Stored dataset items

+===+

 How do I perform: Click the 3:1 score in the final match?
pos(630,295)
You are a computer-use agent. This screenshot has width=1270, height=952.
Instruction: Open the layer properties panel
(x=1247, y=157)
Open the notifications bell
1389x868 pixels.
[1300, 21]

+===+

Problem description →
Reproduce the data exactly. All of it is needed.

Written answer →
 How do I perform: Click the 3:1 score in the final match?
pos(630,295)
You are a computer-use agent. This screenshot has width=1270, height=952.
Instruction: Open the layer properties panel
(x=1247, y=157)
Open the notifications bell
1389x868 pixels.
[1300, 21]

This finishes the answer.